Too Much TV Time Can Make Even Toddlers Chubby
Kids who watch more TV may grow up to be fatter.
CREDIT: wavebreakmedia ltd
The classic image of a pudgy dad in sweats, holding a beer bottle in front of the TV, may now be complemented by junior in a onesy with a baby bottle.
This week, researchers at the University of Montreal released a study showing a direct connection between the time that kids aged between two and a half and four and a half years old spent watching television and their waistlines. Every hour per week adds an extra half-millimeter.
While that's a tiny amount, it starts to add up, said Dr. Caroline Fitzpatrick, one of the researchers. "Children are not watching one hour of television per week, but eight to ten per week," she said. By age 10, she estimates that 18 hours of TV per week adds three quarters of a centimeter, about a third of an inch. "I have friends who get excited about a centimeter, and they are 30 years old," said Fitzpatrick.
But beyond a few millimeters, Fitzpatrick said that it's about getting off to a bad start in life. "If you develop fat at an early age, there's a better chance that you'll be fat later in life," she said. And sitting in front of the screen creates bad health habits. "They are more likely to sit inside in the house in the warmth instead of going outside and playing hockey," said Fitzpatrick (this is a Canadian study).
Screen time also had a slight effect on fitness, according to the study, with kids who watch more not being able to go as far in a standing long jump test. For every hour of TV watching, the kids on average were able to jump about one-third of a centimeter (a tenth of an inch) less.

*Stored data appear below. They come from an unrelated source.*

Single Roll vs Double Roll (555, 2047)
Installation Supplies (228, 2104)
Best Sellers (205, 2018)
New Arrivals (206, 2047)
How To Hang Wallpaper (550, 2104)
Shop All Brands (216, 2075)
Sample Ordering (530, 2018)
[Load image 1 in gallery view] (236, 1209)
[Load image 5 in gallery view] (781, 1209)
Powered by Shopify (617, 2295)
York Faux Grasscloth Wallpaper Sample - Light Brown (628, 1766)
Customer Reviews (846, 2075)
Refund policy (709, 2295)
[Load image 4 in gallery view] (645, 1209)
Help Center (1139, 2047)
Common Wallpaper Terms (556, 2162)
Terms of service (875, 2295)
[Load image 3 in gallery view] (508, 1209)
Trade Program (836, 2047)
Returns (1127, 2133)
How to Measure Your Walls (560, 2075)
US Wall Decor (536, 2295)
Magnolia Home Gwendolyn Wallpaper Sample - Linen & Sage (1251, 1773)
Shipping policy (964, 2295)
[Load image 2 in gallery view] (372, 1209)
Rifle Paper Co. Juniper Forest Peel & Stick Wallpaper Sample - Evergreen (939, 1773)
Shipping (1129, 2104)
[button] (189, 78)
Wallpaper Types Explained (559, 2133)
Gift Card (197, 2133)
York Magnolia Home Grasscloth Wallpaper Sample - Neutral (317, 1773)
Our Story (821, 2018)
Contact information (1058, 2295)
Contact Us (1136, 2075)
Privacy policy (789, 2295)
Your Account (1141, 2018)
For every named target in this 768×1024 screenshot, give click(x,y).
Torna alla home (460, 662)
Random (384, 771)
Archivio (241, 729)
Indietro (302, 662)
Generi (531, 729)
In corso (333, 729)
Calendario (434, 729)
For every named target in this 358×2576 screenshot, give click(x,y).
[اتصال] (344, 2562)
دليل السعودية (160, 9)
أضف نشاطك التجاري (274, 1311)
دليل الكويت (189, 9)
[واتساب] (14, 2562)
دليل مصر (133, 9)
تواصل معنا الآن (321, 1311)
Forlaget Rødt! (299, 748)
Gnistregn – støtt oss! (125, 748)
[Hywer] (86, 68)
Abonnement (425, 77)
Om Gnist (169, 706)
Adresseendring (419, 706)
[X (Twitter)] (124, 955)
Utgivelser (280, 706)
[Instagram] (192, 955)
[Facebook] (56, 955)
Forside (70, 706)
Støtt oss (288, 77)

To get their numbers, Fitzpatrick and her research partner Dr. Linda Pagani followed 1,314 children in Quebec, asking parents to report how much TV the kids were watching per week at age two and a half and four and a half. In that time, the average amount of TV watching went from 8.8 to 14.8 hours per week.
So can kids go near the TV at all? Fitzpatrick recommends following the guidelines of the American Academy of Pediatricians: no TV under age two and no more than two hours per day afterwards.